Minionej nocy Sana ani na kilka sekund nie zmrużyła oka. Przewracała się z boku na bok, próbując w jakiś sposób powstrzymać tworzący się w jej głowie chaos. Nie mogła przestać myśleć o tym, co zobaczyła w tej przeklętej kamienicy. Najbardziej jednak zabolało ją to, że ojciec przez cały czas kłamał. Udawał, że zakończył romans z Jaein, a w rzeczywistości w dalszym ciągu się z nią spotykał. Co było w niej tak niezwykłego, że gotów był poświęcić dwadzieścia lat małżeństwa i narazić na szwank swoją reputację? Woosik zawsze twardo stąpał po ziemi i nigdy nie pozwalał się wodzić za nos, więc jakim cudem tak młodej dziewczynie udało się go omamić? Musiał kompletnie stracić głowę dla Jaein skoro nagle rodzina przestała mieć dla niego jakiekolwiek znaczenie.
Zakochał się w niej?
Sana podskoczyła na łóżku, gdy do jej uszu dotarło przeraźliwe łomotanie do drzwi mieszkania. Chcąc sprawdzić, co się dzieje, podniosła się z miękkiego materaca i podeszła do drzwi sypialni, uważnie przy tym nasłuchując dobiegające z drugiego pokoju odgłosy rozmowy. Od razu rozpoznała głos Shina, który wydawał się być czymś wyraźnie zdenerwowany.
Nie czekając dłużej, Sana wyszła z sypialni i spojrzała na stojących przy wejściu do mieszkania dwóch chłopaków. Po minie Wonho wywnioskowała, że wcale nie był zadowolony z tej niespodziewanej wizyty.
– Szwagier, widzę, że przygruchałeś sobie nową lalkę do towarzystwa – powiedział blondwłosy chłopak i zacmokał rozbawiony, uważnie przyglądając się Sanie, która na te słowa otworzyła szeroko oczy ze zdziwienia, nie bardzo wiedząc, co odpowiedzieć.
– Powinieneś już iść – wymruczał Shin, patrząc spod byka na blondyna.
– Pójdę. – Chłopak wyprostował się maksymalnie, przez co był prawie o głowę wyższy od Wonho i teraz patrzył na niego z góry z nieukrywaną pogardą w ciemnych oczach. – Ale nie myśl sobie, że to koniec.
Później spojrzał na Sanę i puścił jej oczko, uśmiechając się przy tym obleśnie. Dziewczynę aż przebiegł dreszcz wzdłuż kręgosłupa. Kiedy chłopak wyszedł, Shin zatrzasnął za nim drzwi i dla pewności przekręcił klucz w zamku. Wolał nie ryzykować, zwłaszcza teraz, gdy była u niego Sana.
– Kto to był? – zapytała szeptem, obejmując się ramionami, na których wciąż widoczna była gęsia skórka. – Wonho?
Brunet westchnął cicho i powoli podszedł do Sany.
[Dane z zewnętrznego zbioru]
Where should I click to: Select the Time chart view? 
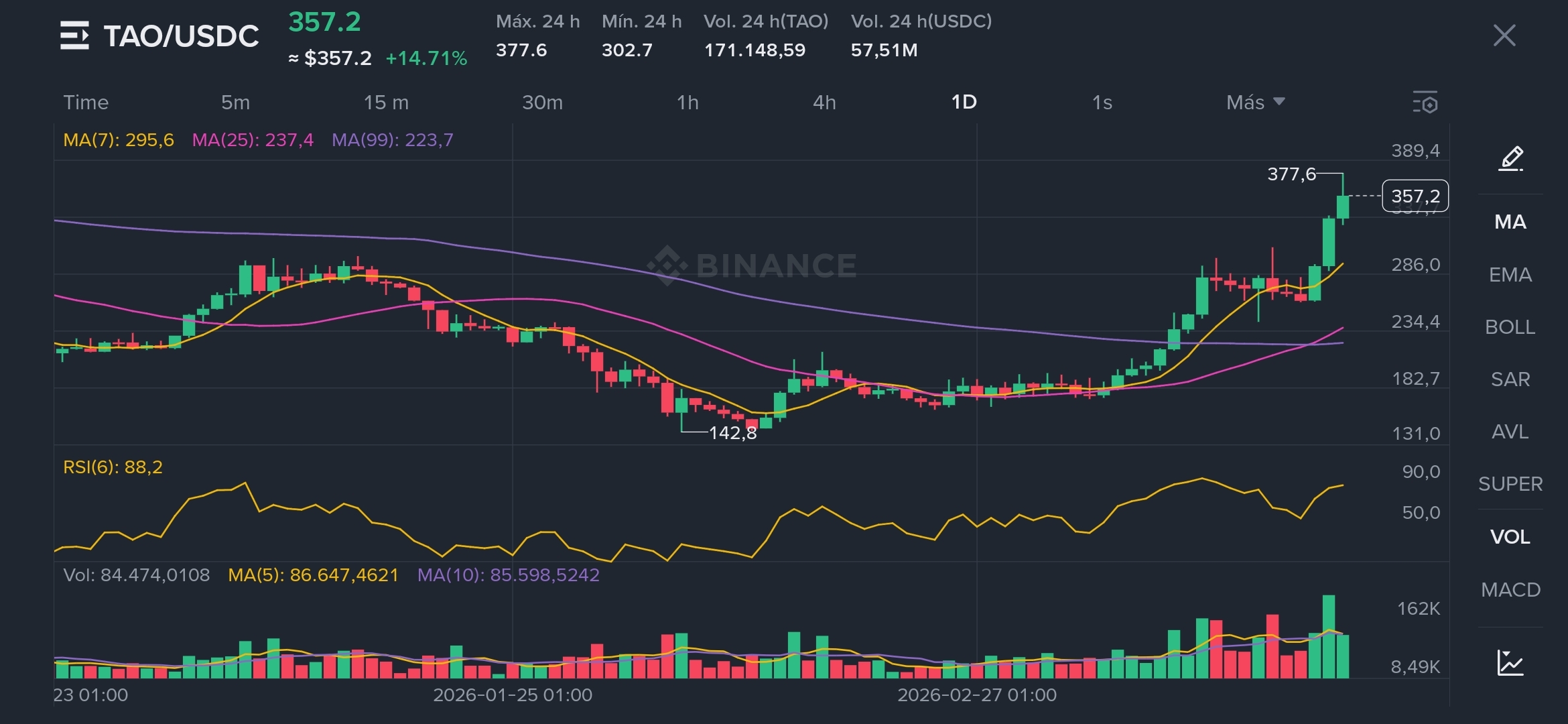tap(86, 103)

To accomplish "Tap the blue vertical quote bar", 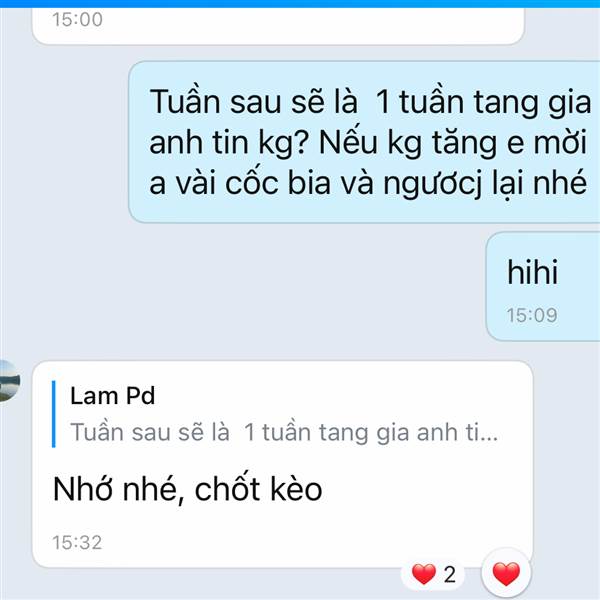I will pos(54,414).
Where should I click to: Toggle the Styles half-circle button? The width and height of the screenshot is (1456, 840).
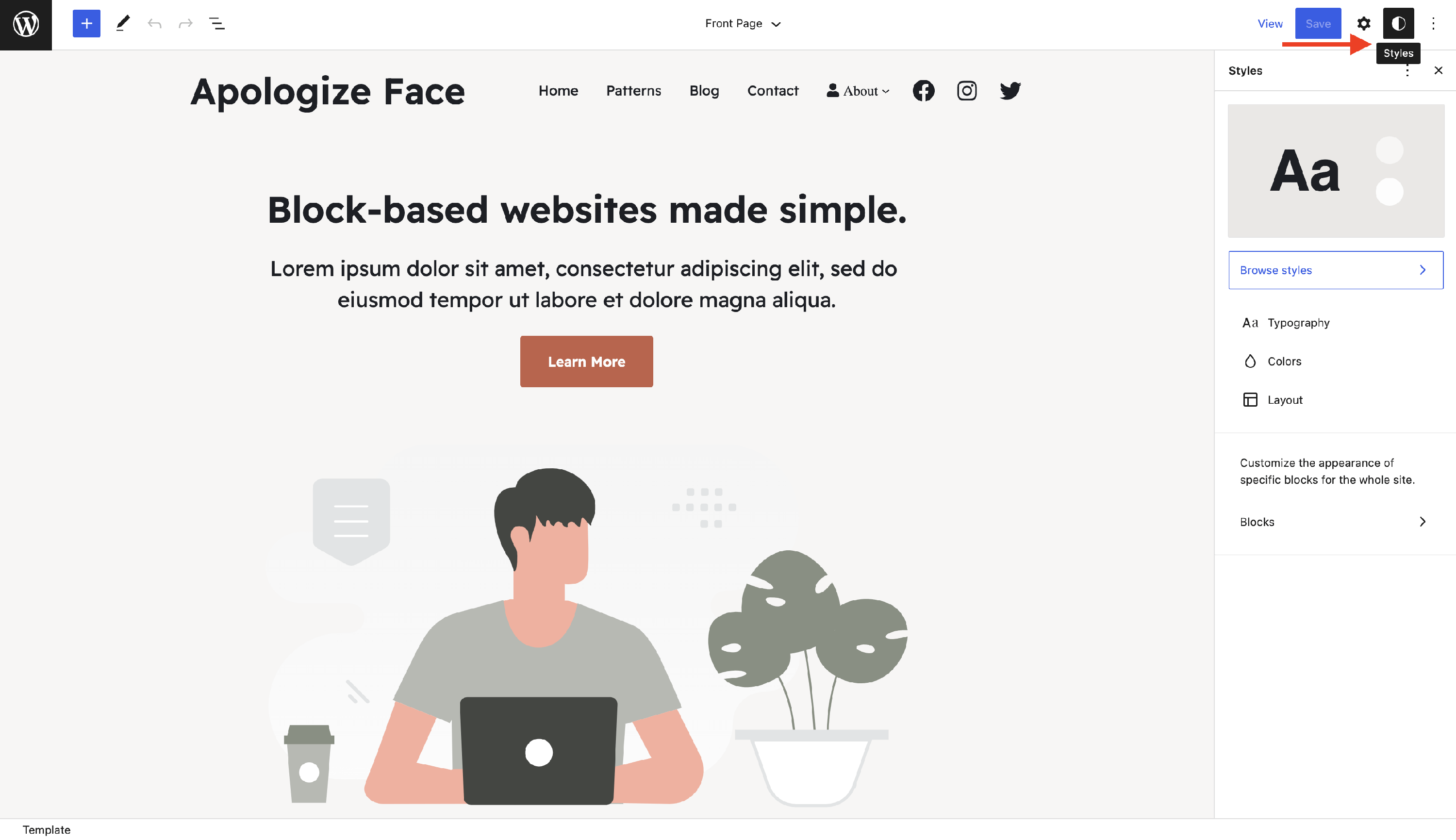pos(1398,24)
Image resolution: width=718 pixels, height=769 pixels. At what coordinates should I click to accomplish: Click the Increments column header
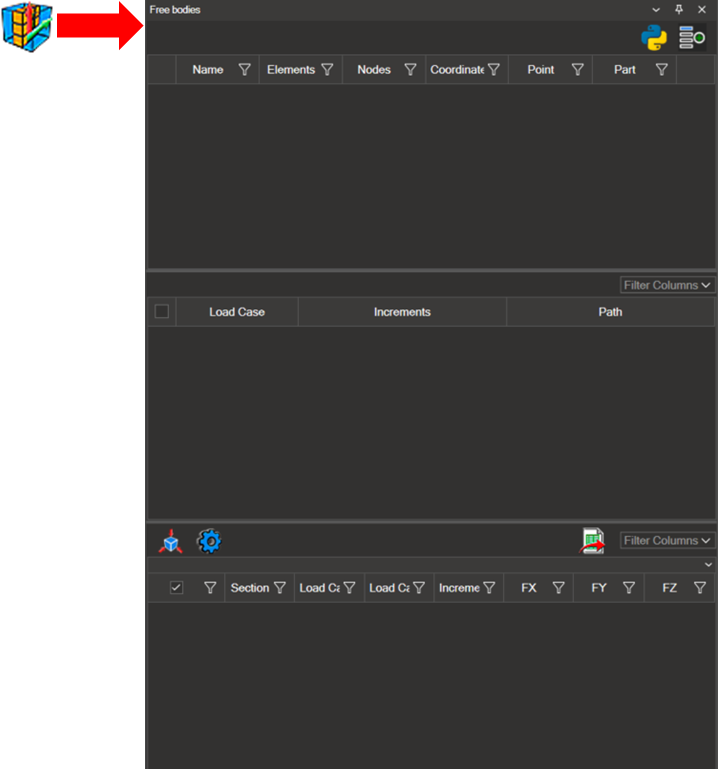402,312
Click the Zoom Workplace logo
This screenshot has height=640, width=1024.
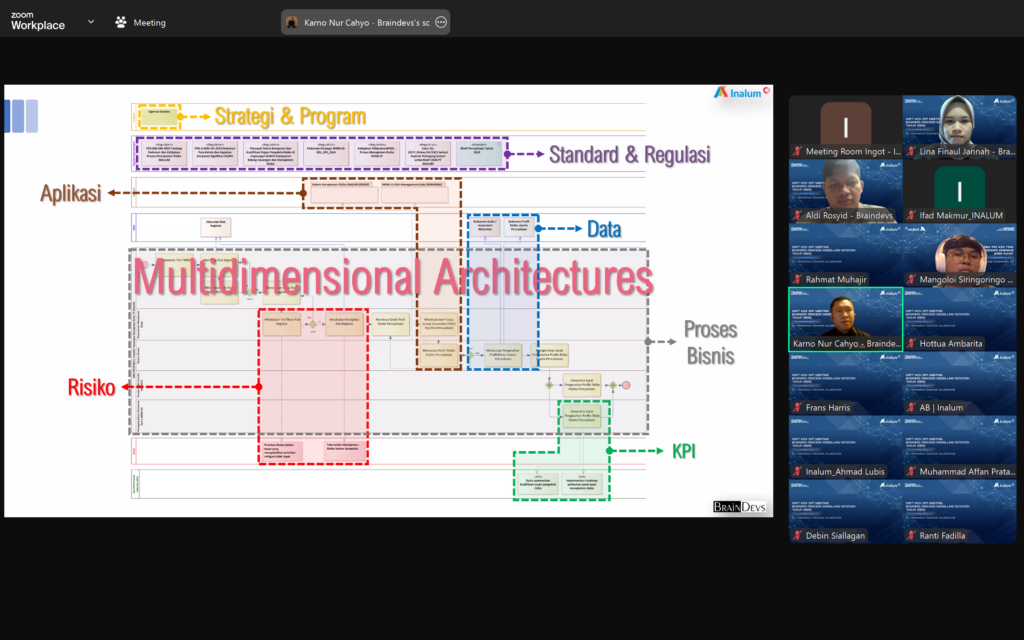pyautogui.click(x=38, y=21)
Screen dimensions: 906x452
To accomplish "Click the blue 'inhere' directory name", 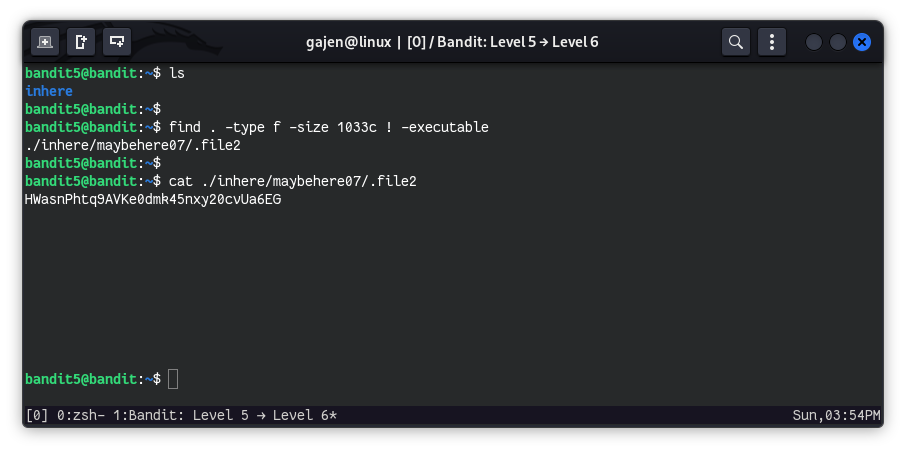I will [49, 91].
Pozwoliła mu położyć dłonie na swoich ramionach, jednak zaprotestowała, kiedy chciał ją do siebie przytulić. Zachowując odpowiedni dystans, patrzyła chłopakowi w oczy, próbując cokolwiek z nich odczytać.
– Co to był za chłopak i dlaczego nazwał cię szwagrem? – odezwała się ponownie, nie uzyskawszy wcześniej odpowiedzi. Wonho zagryzł wargi w wąską linię i opuściwszy bezradnie ramiona wzdłuż tułowia, wbił wzrok w swoje bose stopy. – Wolałabym się tego dowiedzieć od ciebie, a nie od osób trzecich.